Research Recap: May 23 - June 3
A biweekly overview of recent studies published by Institute investigators and their collaborators spans a wide variety of topics, including:
Using machine learning for the prediction of disease progression in COPD; Reducing the financial burden of asthma care using telemedicine; Adherence to healthy infant feeding practices to reduce risk of childhood obesity; and Racial and ethnic inequities in pediatric emergency medicine.
For all faculty publications, see our Publications page. For up-to-date media coverage and research findings, visit In the Media, and follow us on Twitter. To search for a subject matter expert, visit our Investigator Directory.
Researchers test machine learning model to identify smokers at increased risk for rapid COPD progression
The heterogeneous nature of COPD complicates the identification of the predictors of disease progression. A group of investigators including Sharon Lutz aimed to improve the prediction of disease progression in COPD by using machine learning and incorporating a rich dataset of phenotypic features using data from the Genetic Epidemiology of COPD (COPDGene) study. Results, published in Chronic Obstructive Pulmonary Diseases, found that predicting the change in forced expiratory volume in 1 second (FEV1) over time is more challenging than simply predicting the future absolute FEV1 level. Researchers report that the supervised random forest (RF) model performed slightly better than the linear regression (LR) model in their analysis. Investigators conclude that RF along with deep phenotyping predicts FEV1 progression with reasonable accuracy, though there is significant room for improvement in future models. This prediction model facilitates the identification of smokers at increased risk for rapid disease progression, which may be useful in the selection of patient populations for targeted clinical trials.
Institute Investigator(s): Sharon Lutz
Weighing the pros and cons of leveraging telemedicine to reduce the financial burden of asthma care
One of the most compelling arguments for telemedicine is its potential to increase healthcare access by making care more affordable for patients and families, including those affected by asthma. This goal is critically important in the U.S. where the high cost of asthma care is associated with nonadherence to preventive care regimens and suboptimal health outcomes. In a clinical commentary review by a group of investigators including Ann Wu and senior author Alison Galbraith published in the Journal of Allergy and Clinical Immunology in Practice, authors draw from the literature and their own research to identify opportunities for and challenges to leveraging telemedicine to reduce the financial burden of asthma care. While telemedicine can meaningfully reduce costs while still offering high-quality care, it can reduce access to support services and material resources, such as medication samples. These findings underscore the need for careful care coordination and communication in telemedicine. Authors conclude by discussing a structured communication approach designed to support cost conversations, increase care coordination, and help families reduce asthma care cost burden.

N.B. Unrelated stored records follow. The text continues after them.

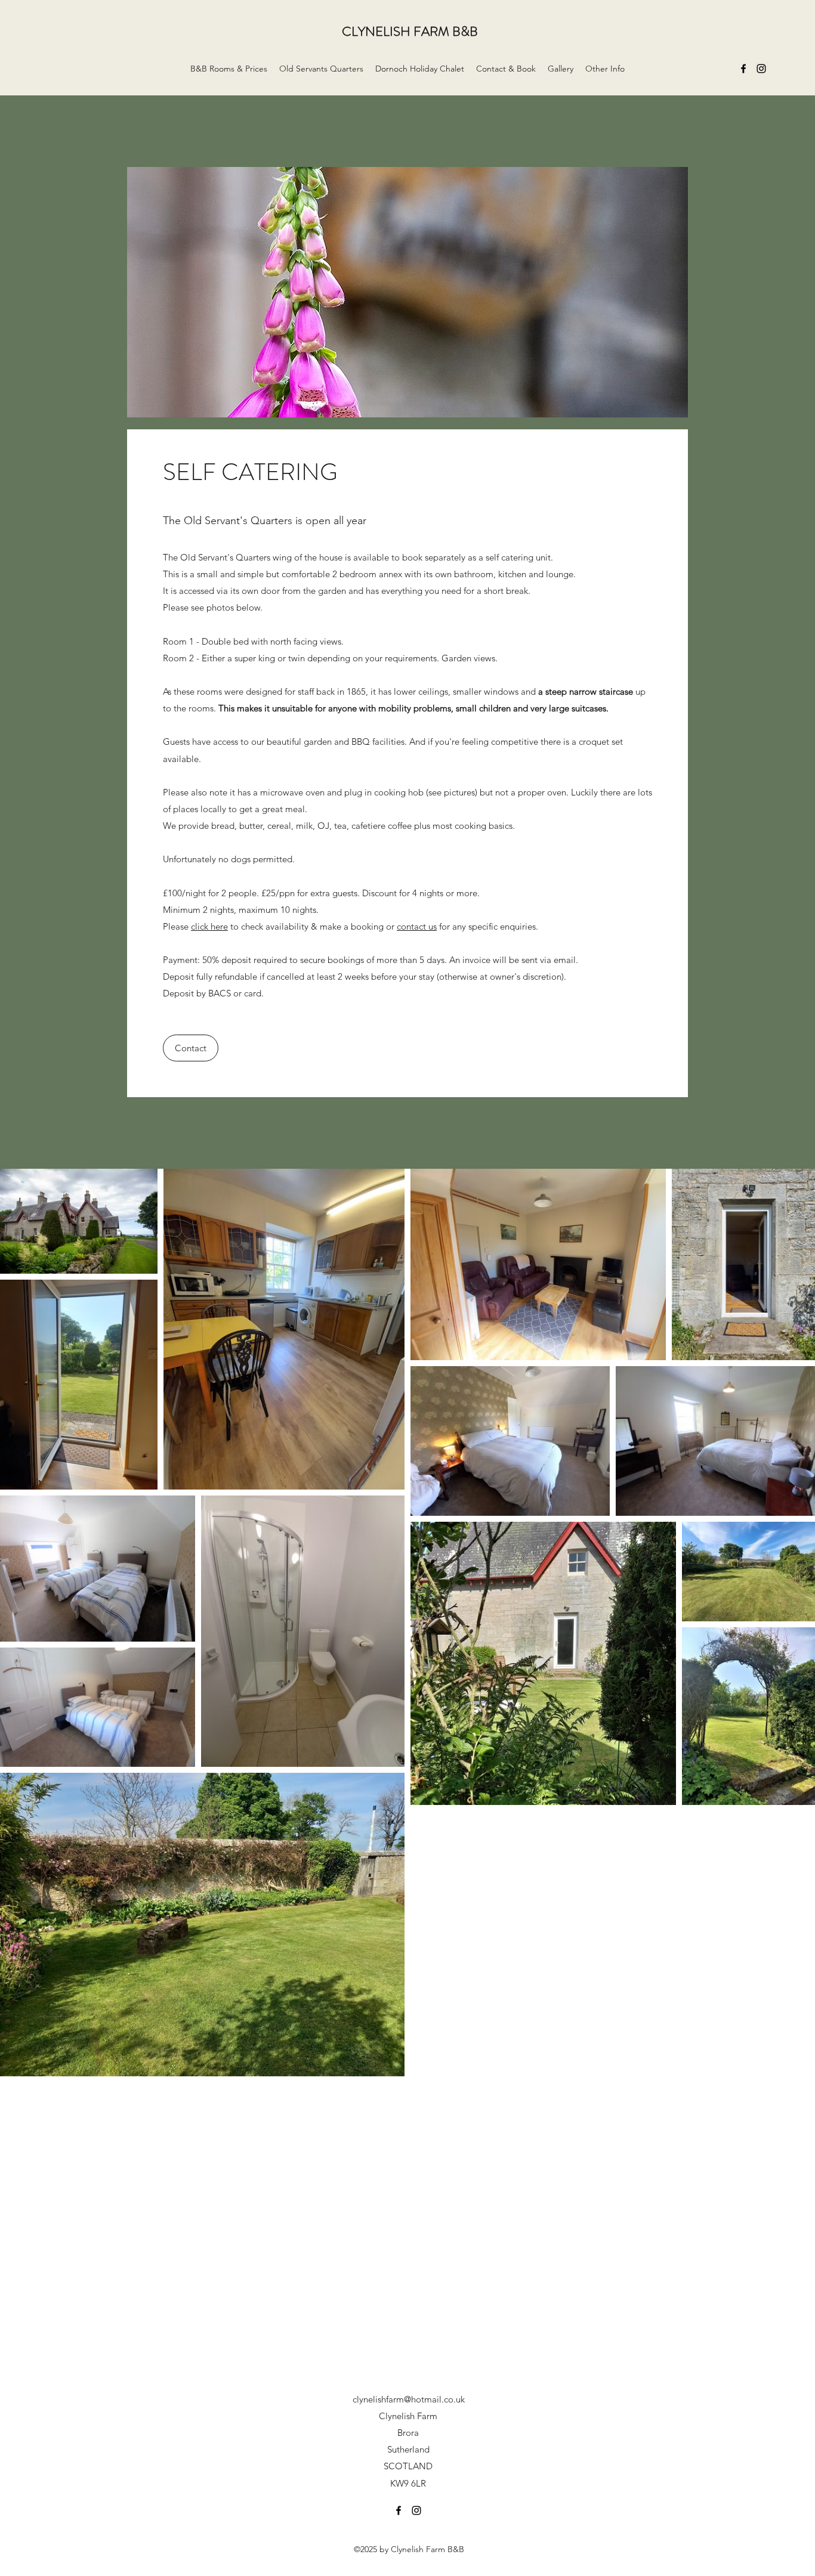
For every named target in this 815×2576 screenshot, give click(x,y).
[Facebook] (743, 69)
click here (209, 926)
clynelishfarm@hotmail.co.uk (409, 2399)
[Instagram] (761, 69)
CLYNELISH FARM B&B (410, 31)
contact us (417, 926)
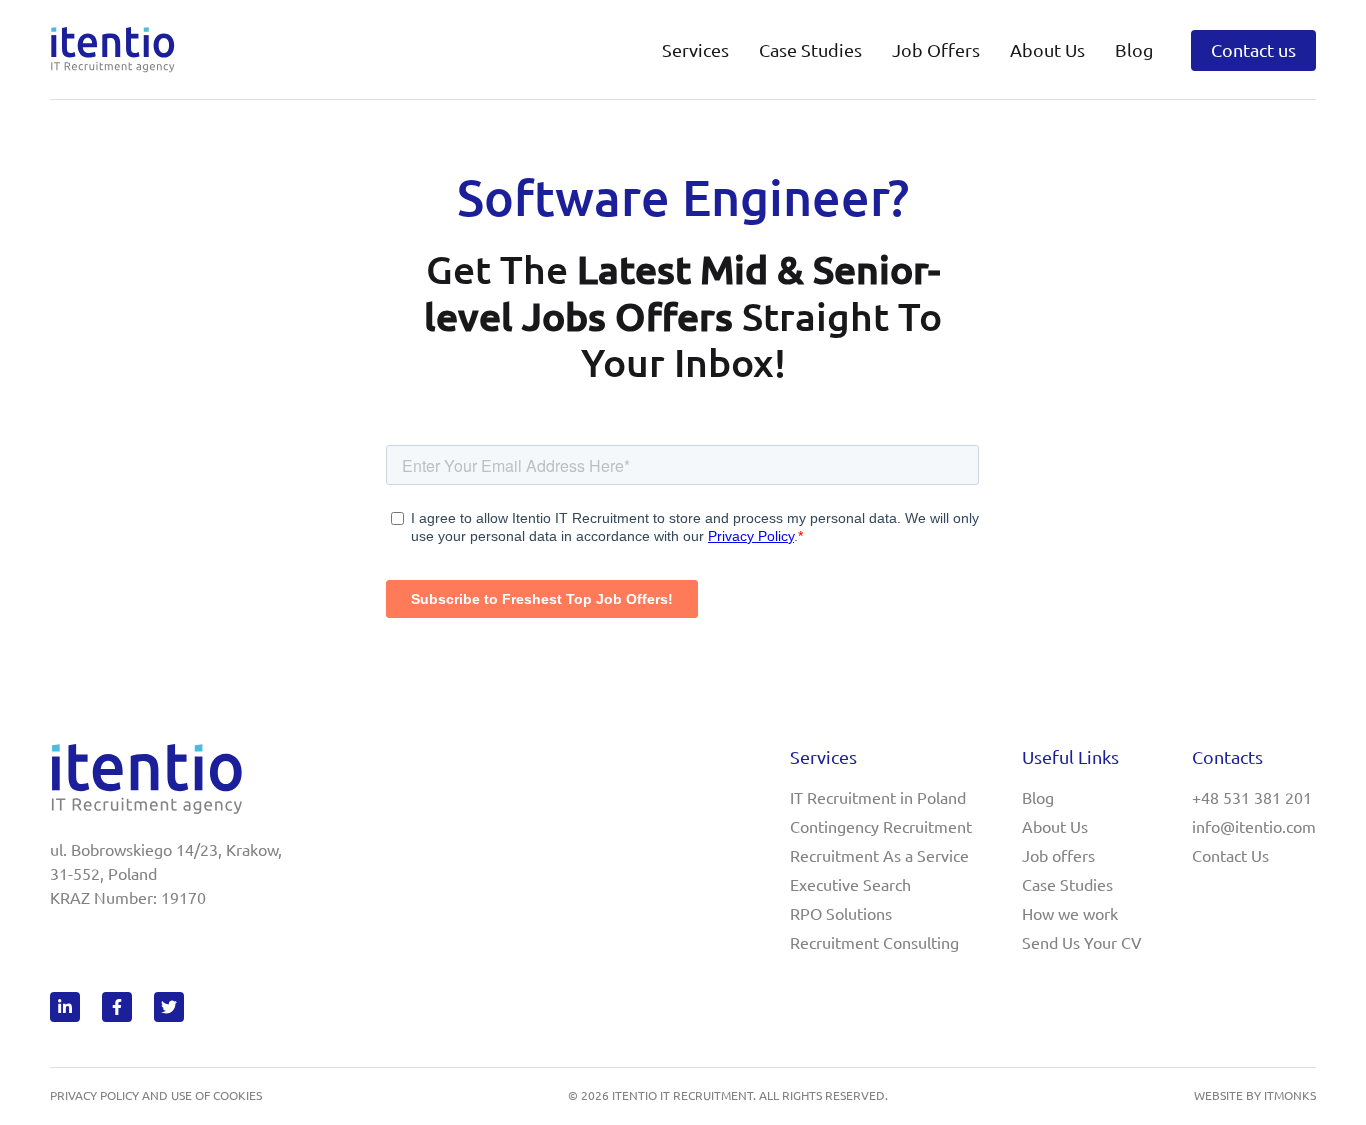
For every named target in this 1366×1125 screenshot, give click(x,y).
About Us (1055, 827)
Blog (1134, 50)
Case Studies (810, 50)
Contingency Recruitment (881, 827)
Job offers (1058, 856)
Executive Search (850, 885)
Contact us (1253, 50)
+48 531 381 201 (1252, 798)
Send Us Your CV (1082, 943)
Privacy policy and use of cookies (156, 1095)
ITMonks (1290, 1095)
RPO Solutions (841, 914)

Targeting multiple infant feeding practices as a more effective approach to reduce the risk of childhood obesity
Childhood obesity is an epidemic that disproportionately affects racial and ethnic minoritized populations from an early age and prevention efforts in infancy prior to the development of obesity is critical to mitigating disparities. While studies have largely examined individual infant feeding practices, adherence to cumulative infant feeding practices to prevent overnutrition and obesity remains understudied. A group of researchers led by Allison Wu and including Marie-France Hivert and Izzuddin Aris studied healthy infant feeding practices among 308 mother-infant pairs including exclusive breastmilk, satiety cues, complementary food introduction, sugary beverage intake, and bottle use in bed. Results, published in the Journal of Pediatric Gastroenterology and Nutrition, found that adherence to higher cumulative healthy infant feeding practices from birth to 12 months was associated with a lower BMI z-score at 2 years. Results suggest that adherence to healthy infant feeding practices may reduce the risk of excessive adiposity in early childhood and that targeting multiple infant feeding practices may be a more effective way to prevent childhood adiposity.
Cross-sectional analysis of diagnostic imaging rates in the United State reveals persistent racial and ethnic inequities
Lower rates of diagnostic imaging have been observed among Black children compared with White children in pediatric emergency departments. Although the racial composition of the pediatric population served by each hospital differs, it is unclear whether this is associated with overall imaging rates at the hospital level, and in particular how it may be associated with the difference in imaging rates between Black and White children at a given hospital. A group of investigators including Alon Peltz conducted a cross-sectional analysis of patient visits at 38 children’s hospitals using data from the Pediatric Health Information System to examine the association between the diversity of the pediatric population seen at each pediatric ED and variation in diagnostic imaging. Results, published in JAMA Network Open, found that hospitals with a higher percentage of pediatric patients from minoritized groups had larger differences in imaging between non-Hispanic Black and non-Hispanic White patients, with non-Hispanic White patients consistently more likely to receive diagnostic imaging. Authors emphasize that these findings underscore the urgent need for interventions at the hospital level to improve equity in imaging in pediatric emergency medicine.